[DATA]
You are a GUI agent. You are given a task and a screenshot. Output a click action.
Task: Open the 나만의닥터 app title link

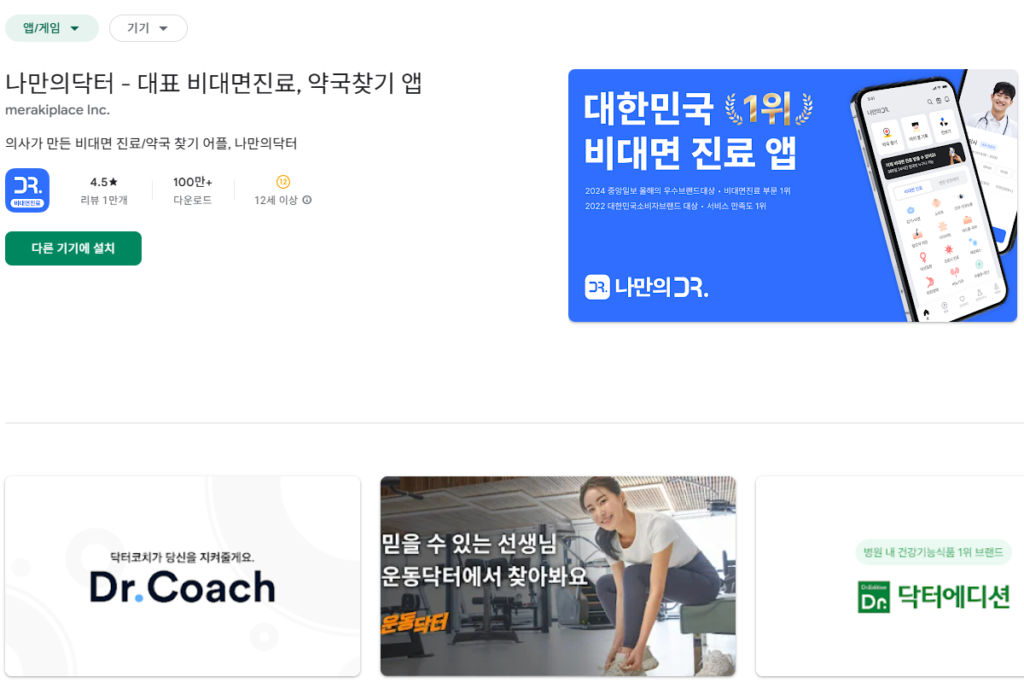pyautogui.click(x=214, y=84)
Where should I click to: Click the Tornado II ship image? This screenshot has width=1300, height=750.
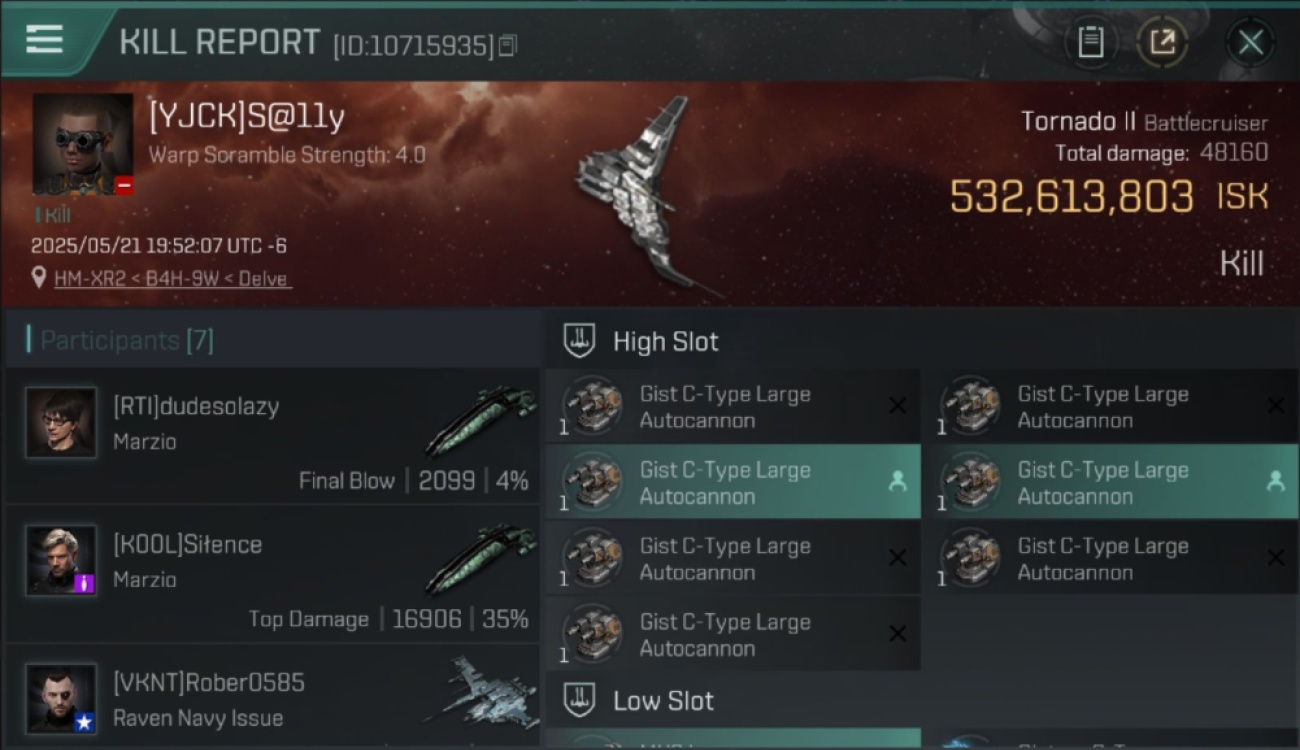coord(638,192)
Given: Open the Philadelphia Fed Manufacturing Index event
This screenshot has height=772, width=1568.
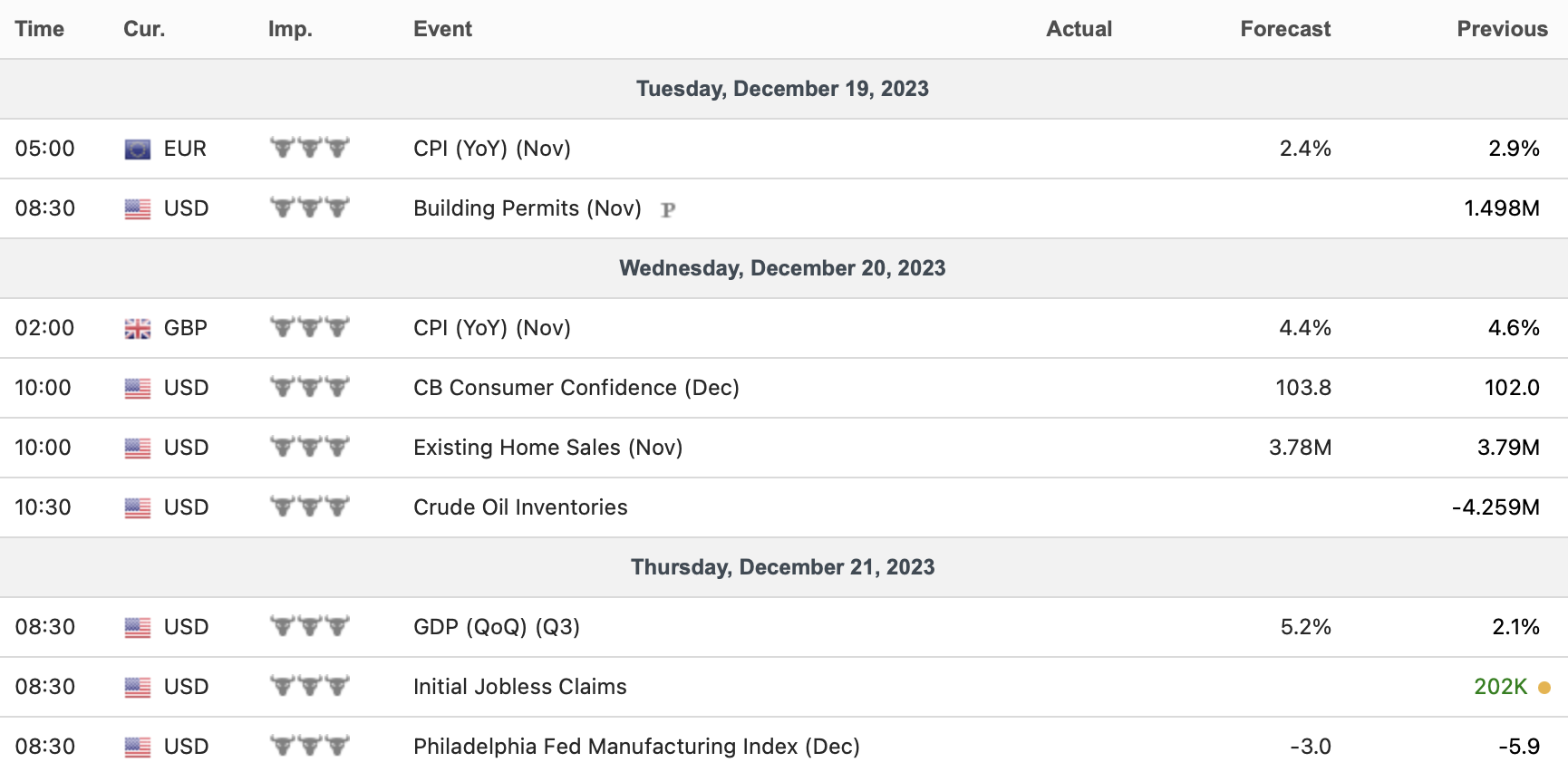Looking at the screenshot, I should pyautogui.click(x=636, y=747).
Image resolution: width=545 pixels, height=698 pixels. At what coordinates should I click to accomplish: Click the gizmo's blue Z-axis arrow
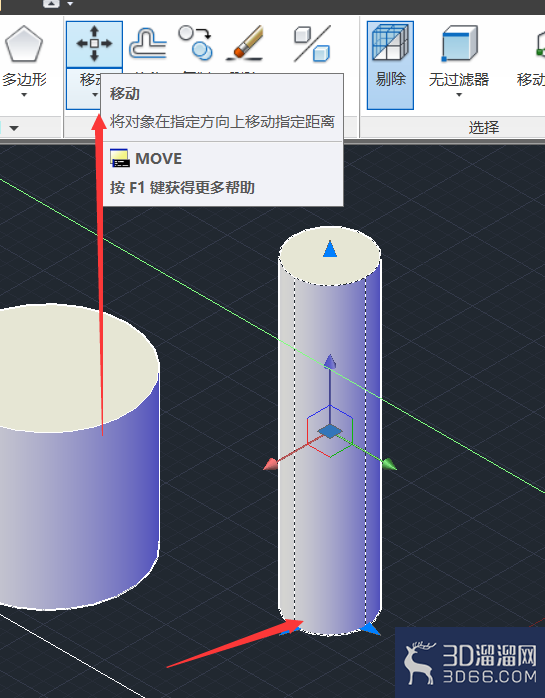[x=329, y=361]

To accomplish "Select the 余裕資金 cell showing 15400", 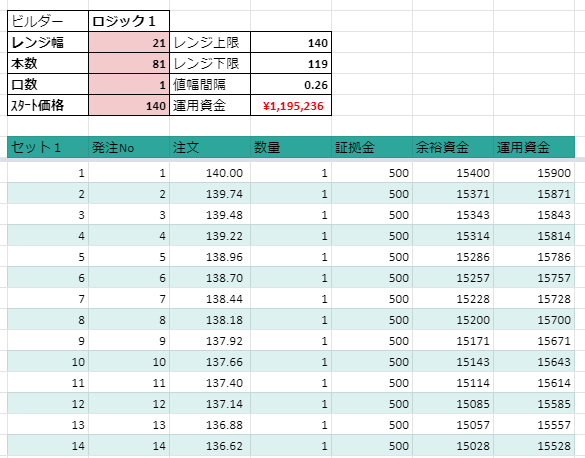I will [x=453, y=172].
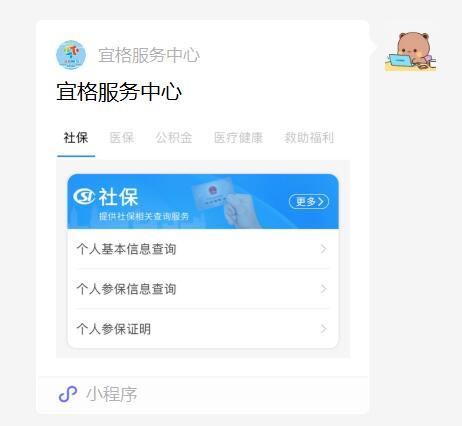Image resolution: width=462 pixels, height=426 pixels.
Task: Open the 救助福利 tab
Action: (309, 137)
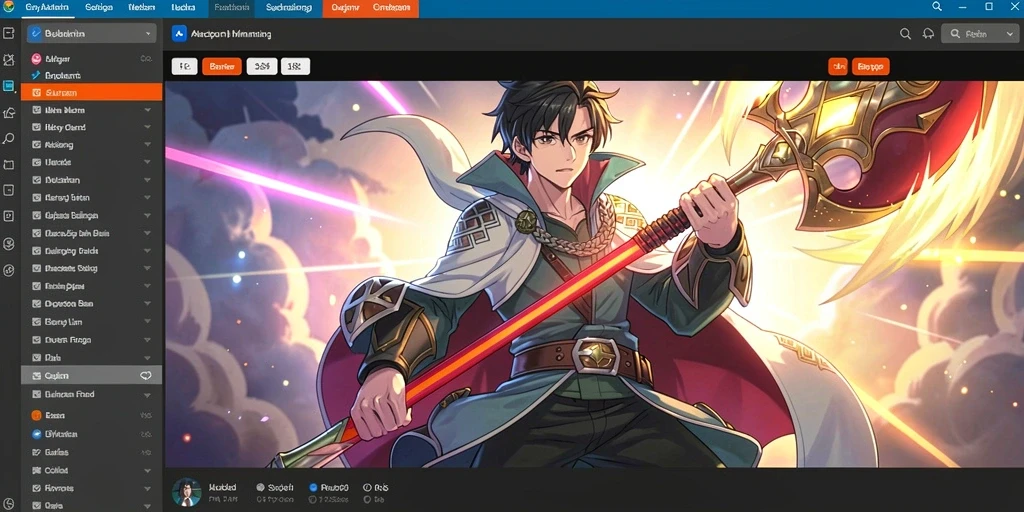Open the search magnifier in the left icon strip
This screenshot has height=512, width=1024.
point(8,138)
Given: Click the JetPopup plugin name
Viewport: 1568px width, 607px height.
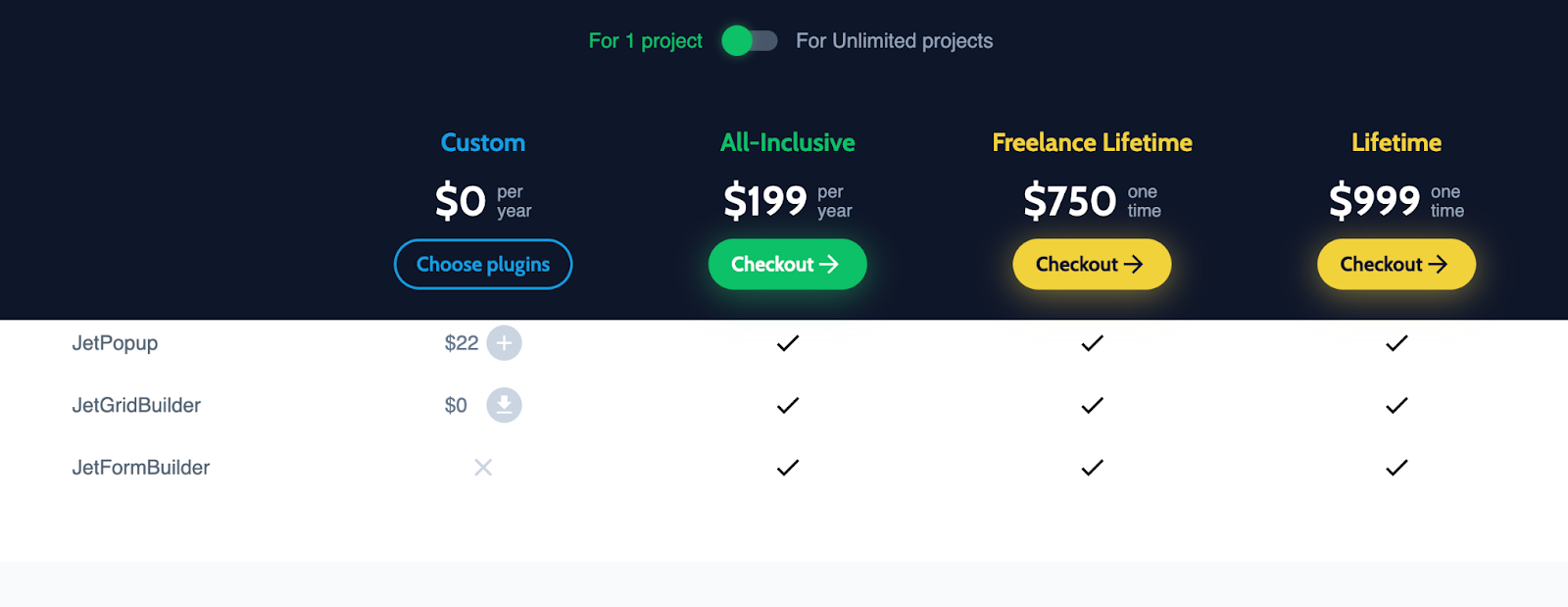Looking at the screenshot, I should [x=115, y=343].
[/DATA]
• TASK ITEM: Give back exactly the lines from the line with "Given: Click the JetPopup plugin name" through the final line of the entries above, and keep pictures out of the copy.

• ANSWER FOR THE TASK:
Given: Click the JetPopup plugin name
Viewport: 1568px width, 607px height.
Looking at the screenshot, I should [x=115, y=343].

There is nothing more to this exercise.